New Orleans, LA - On July 14, 2021, Mayor LaToya Cantrell issued a statement on the Louisiana Legislature to uphold Gov. John Bel Edwards’ veto of legislation that would ban transgender girls and women from participating in sports due to their gender identity.
"The fact is the legislature passed SB 156 despite having no evidence that participation by trans athletes has caused an issue in Louisiana, and in the face of the very real possibility of economic boycotts. New Orleans is a welcoming city, with no place for discrimination," he explained.
"We stand firmly with our trans brothers, sisters, and siblings against this hateful bill. Governor Edwards was right to veto SB 156 and we urge legislators to let that veto stand. To target children in this way is simply unconscionable. And as the Mayor of New Orleans, let me say this to the trans youth in our community: no matter what laws the legislature passes, you will always be loved and accepted here in New Orleans."
Lesbian, gay, bisexual, and transgender of Louisiana may face some legal challenges not experienced by non-LGBT residents. The bill, titled the Fairness in Women's Sports Act, aims to restrict transgender children and women from joining athletic teams or participating in sporting activities specifically designed for girls or women at elementary, secondary, and postsecondary schools.
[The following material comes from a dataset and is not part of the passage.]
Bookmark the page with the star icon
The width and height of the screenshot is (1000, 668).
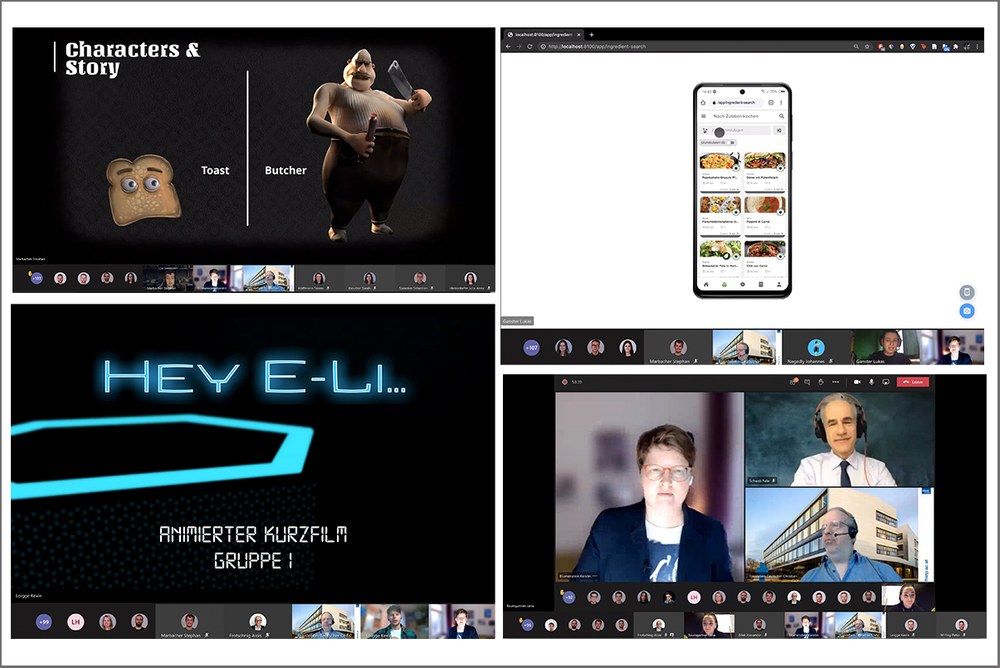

Discrimination on account of sexual orientation and gender identity is prohibited in employment as a result of Bostock v. Clayton County, but not in the areas of housing, health care, education, credit or public accommodations.
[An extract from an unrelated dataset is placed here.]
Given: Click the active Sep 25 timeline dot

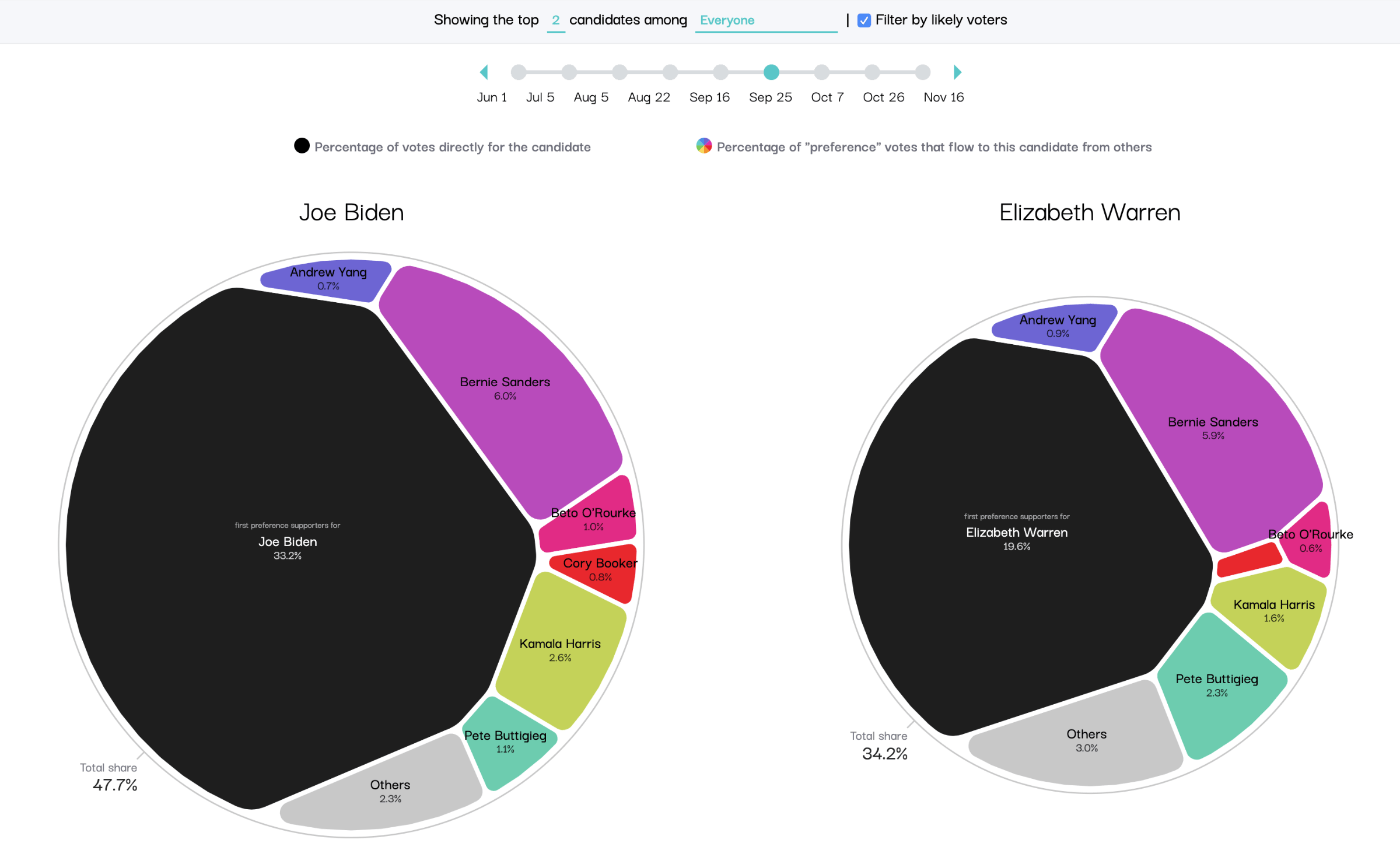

“As I have said repeatedly when asked about this bill, discrimination is not a Louisiana value, and this bill was a solution in search of a problem that simply does not exist in Louisiana. Further, it would make life more difficult for transgender children, who are some of the most vulnerable Louisianans when it comes to issues of mental health. We should be looking for more ways to unite rather than divide our citizens. For these and for other reasons, I have vetoed the bill," stated Gov. Edwards.
Same-sex sexual activity is legal in Louisiana, and same-sex marriage has been recognized in the state since June 2015 as a result of the Supreme Court's decision in Obergefell v. Hodges.
A 2017 opinion poll from the Public Religion Research Institute showed that 63% of Louisiana residents supported anti-discrimination legislation protecting LGBT people.